Dans le paysage de Japon, son travail occupe une zone intéressante entre héritage de l'horreur vidéo, culture des effets pratiques et imaginaire d'école d'art. Vampire Clay transforme un atelier en territoire contaminé. Les jeunes artistes ne sont pas seulement menacés par une créature extérieure; ils sont punis par le matériau même qui devait leur permettre de créer. Ce renversement donne au film une intelligence mordante. La matière absorbe les ambitions, avale les formes, répond à la création par une création plus obscène.

Umezawa comprend que l'horreur artisanale a besoin de durée. Il faut regarder la surface avant qu'elle ne bouge, sentir la viscosité avant l'attaque, laisser l'objet ordinaire devenir suspect. Son cinéma ne demande pas seulement: de quoi le monstre est-il capable? Il demande: qu'est-ce qu'un objet peut vouloir? Cette question, qui pourrait sembler absurde, devient très vite inquiétante. Une boule de glaise cesse d'être neutre. Une salle de classe cesse d'être protégée par son ordre. Un visage cesse d'être une frontière stable.

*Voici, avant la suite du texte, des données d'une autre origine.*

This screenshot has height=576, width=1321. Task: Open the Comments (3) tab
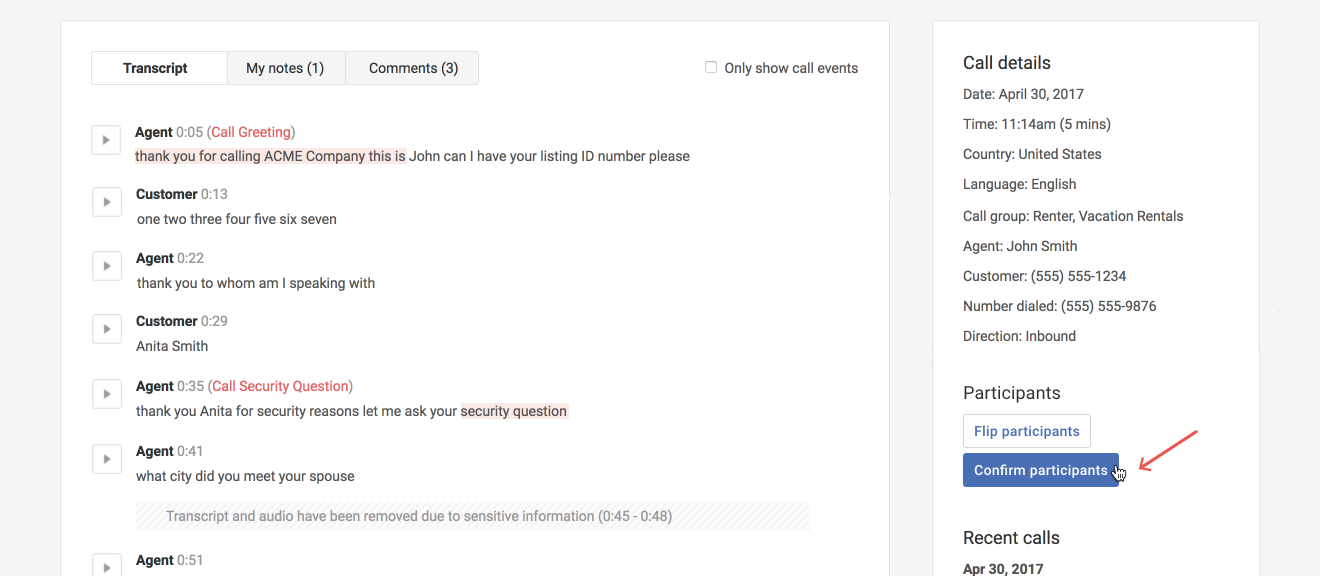pos(413,68)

Ce goût pour la mutation matérielle relie Umezawa aux années 2010, moment où une partie du cinéma de genre a retrouvé les effets pratiques comme signe de résistance à l'image trop lisse. Mais il ne s'agit pas chez lui d'une nostalgie décorative. Les effets existent parce que le sujet les exige. La peur doit avoir une épaisseur, un poids, une résistance. Elle doit coller aux doigts. C'est pourquoi ses images restent en mémoire: elles ne cherchent pas la perfection numérique, elles cherchent l'impact tactile, l'impression d'une matière qui aurait appris la cruauté.

Il y a aussi une dimension presque comique dans cette horreur, mais un comique de l'excès organique, pas de la parodie. Umezawa sait que le grotesque peut être une voie très directe vers la terreur. Quand le corps devient trop inventif, quand la bouche apparaît là où elle ne devrait pas, quand la peau se comporte comme une pâte, le rire se bloque rapidement. Cette oscillation entre amusement et répulsion appartient au meilleur cinéma de minuit: un cinéma qui accepte le mauvais goût comme outil sérieux, parce que le bon goût protège trop souvent le spectateur de ce qu'il devrait sentir.

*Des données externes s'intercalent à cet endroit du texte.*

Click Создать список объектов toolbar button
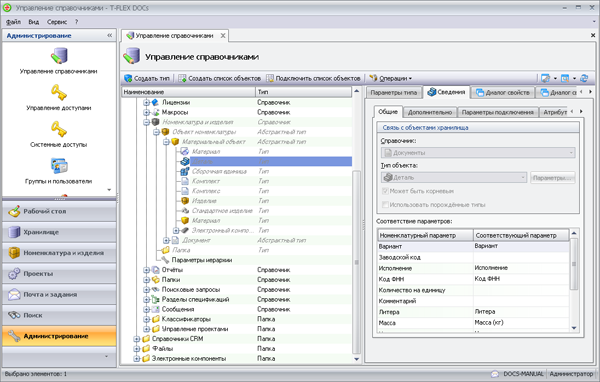The image size is (600, 382). (x=220, y=78)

Pour CaSTV, Sôichi Umezawa est précieux parce qu'il défend une horreur qui se fabrique sous nos yeux. Son cinéma ne cache pas entièrement son artisanat; il le met au service d'une logique de possession matérielle. La glaise, le latex, le sang, la texture deviennent les vrais acteurs du drame. On regarde ses films pour cette sensation rare: celle d'un monde où la matière a cessé d'être passive, où la création artistique a ouvert une porte qu'elle ne sait plus refermer. Umezawa filme la sculpture comme une infection, et l'infection comme une forme d'art qui aurait perdu toute pitié.